So this year, we’re supposed to spring ahead TWO hours.
Um, April Fools.
Only this isn’t C. Dean Mathers said “Spokane” would be the perfect name for a “new” model Studebaker.
The thing that bugs Ann Graham: People spitting in water fountains.
In case you didn’t memorize this in college: “Slaughterhouse Five” airs on KSPS-TV tonight at 8.
More adventures in vomiting: Mary Ryerse was on her back and holding her little niece up in the air with her feet when the child suddenly threw up onto Ryerse’s face.
Bob Harvego recalled a time someone regurgitated into the bell of his tuba. And another reader called to report her daughter getting sick into her flute case before school.

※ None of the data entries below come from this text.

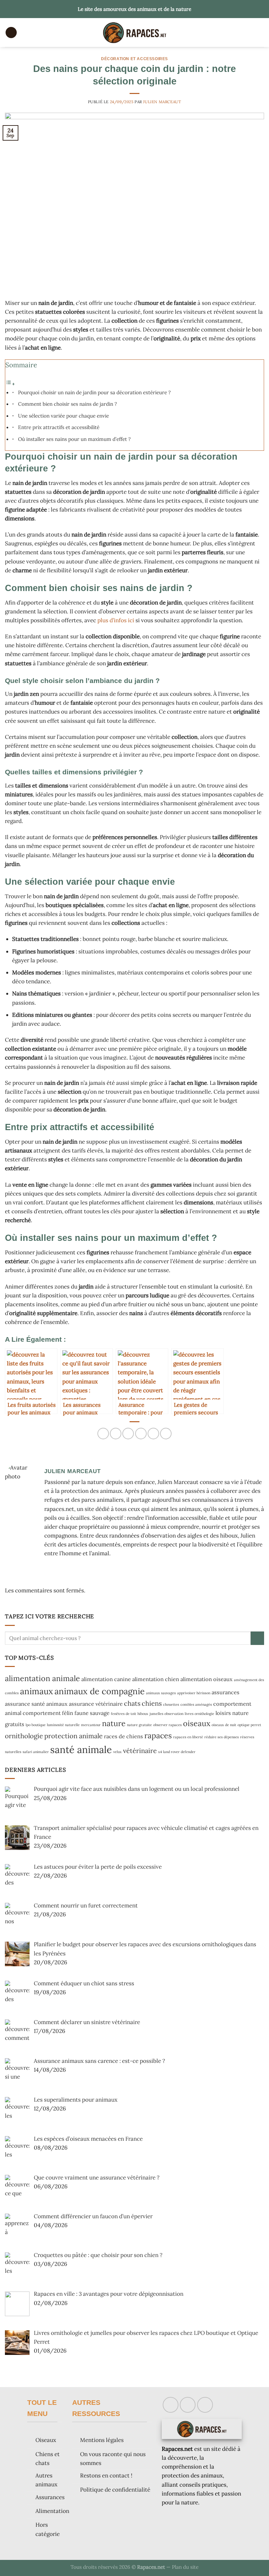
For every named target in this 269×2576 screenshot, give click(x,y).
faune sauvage (92, 1713)
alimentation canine (106, 1679)
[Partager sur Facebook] (115, 1433)
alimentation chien (155, 1679)
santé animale (81, 1749)
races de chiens (123, 1736)
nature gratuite (139, 1724)
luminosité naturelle (63, 1724)
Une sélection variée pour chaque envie (63, 416)
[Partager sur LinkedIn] (166, 1433)
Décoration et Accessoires (134, 59)
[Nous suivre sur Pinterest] (205, 2405)
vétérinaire (140, 1750)
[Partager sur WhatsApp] (103, 1433)
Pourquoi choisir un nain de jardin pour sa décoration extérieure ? (94, 392)
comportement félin (48, 1713)
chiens (152, 1703)
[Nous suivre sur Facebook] (170, 2405)
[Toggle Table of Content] (10, 383)
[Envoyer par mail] (141, 1433)
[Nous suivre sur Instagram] (188, 2405)
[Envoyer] (257, 1638)
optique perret (249, 1724)
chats (132, 1703)
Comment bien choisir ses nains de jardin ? (67, 404)
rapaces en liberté (188, 1737)
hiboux (142, 1713)
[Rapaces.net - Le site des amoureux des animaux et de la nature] (134, 32)
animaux (36, 1691)
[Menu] (11, 32)
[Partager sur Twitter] (128, 1433)
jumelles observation (166, 1713)
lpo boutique (36, 1724)
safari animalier (36, 1751)
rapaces (158, 1735)
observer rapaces (167, 1724)
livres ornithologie (199, 1713)
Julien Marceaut (162, 101)
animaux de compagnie (99, 1691)
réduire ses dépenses (221, 1737)
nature (114, 1723)
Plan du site (185, 2567)
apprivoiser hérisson (193, 1693)
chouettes (171, 1704)
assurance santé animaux (36, 1703)
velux (117, 1751)
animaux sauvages (161, 1693)
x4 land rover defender (177, 1751)
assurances (225, 1692)
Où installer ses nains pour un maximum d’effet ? (74, 439)
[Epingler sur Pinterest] (153, 1433)
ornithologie (24, 1736)
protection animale (73, 1736)
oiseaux (196, 1723)
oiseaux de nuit (224, 1724)
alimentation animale (42, 1678)
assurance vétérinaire (96, 1703)
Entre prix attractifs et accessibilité (58, 427)
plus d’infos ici (115, 620)
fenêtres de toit (123, 1713)
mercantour (91, 1724)
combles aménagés (196, 1704)
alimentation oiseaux (206, 1679)
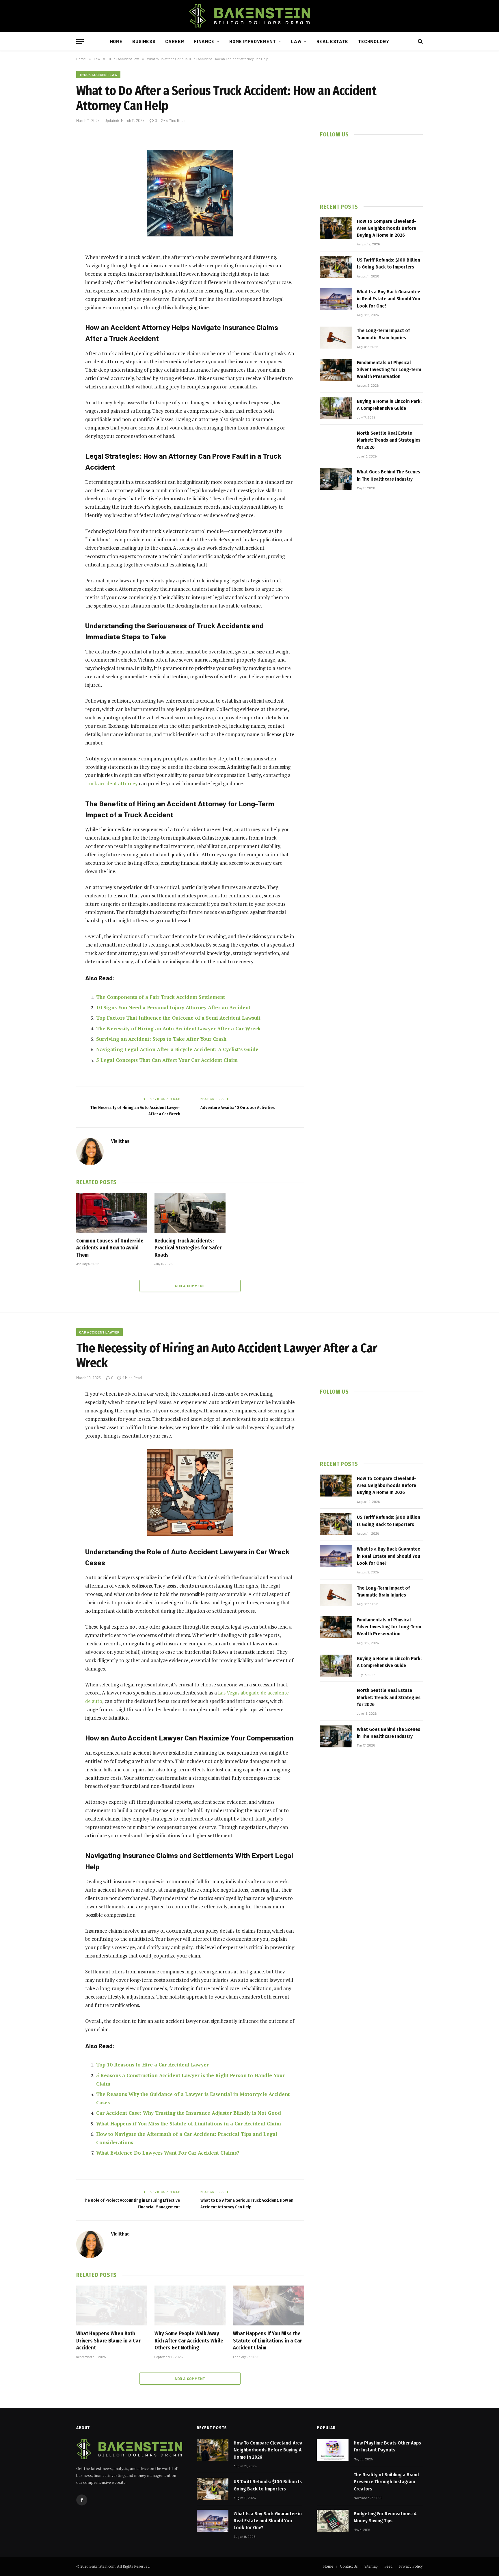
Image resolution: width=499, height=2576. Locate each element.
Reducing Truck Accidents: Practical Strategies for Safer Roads (188, 1248)
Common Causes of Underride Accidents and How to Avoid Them (110, 1248)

James Dodds was in the tub with his son, who was celebrating his first birthday, when the boy deposited an alarming load of cake and ice cream into the bath water. And Virginia Terpening told about an outing, at a fancy restaurant, when her 6-year-old spat up on her 3-year-old and it was so startlingly unappetizing that her husband proceeded to throw up.
Coeur d’Alene’s Mary Lou Wilson recalls being beneath someone who got violently ill while riding a Ferris wheel in Missoula. “I was in the direct line of fire,” she wrote.
Teacher Mary Anne Sullivan described a time when one little boy’s power-heaving started a chain reaction in a classroom of first-graders. “It was a puke-a-rama,” she said.
Moses Lake’s Phyllis Franz shared several airsickness anecdotes involving her family’s plane. Dave Craig described a memorable spewing after his senior prom. Vickie Pratt recalled a time in fifth grade when a lad who had eaten hot dogs erupted on a demure little girl.
And young Emilio Sulpizio had just sat down to dinner at another family’s home when he expelled a fair amount of Halloween candy, which the quick-acting host caught with a bowl of scalloped potatoes.
Today’s Slice question: What’s the oddest behavior you’ve witnessed on the Centennial Trail?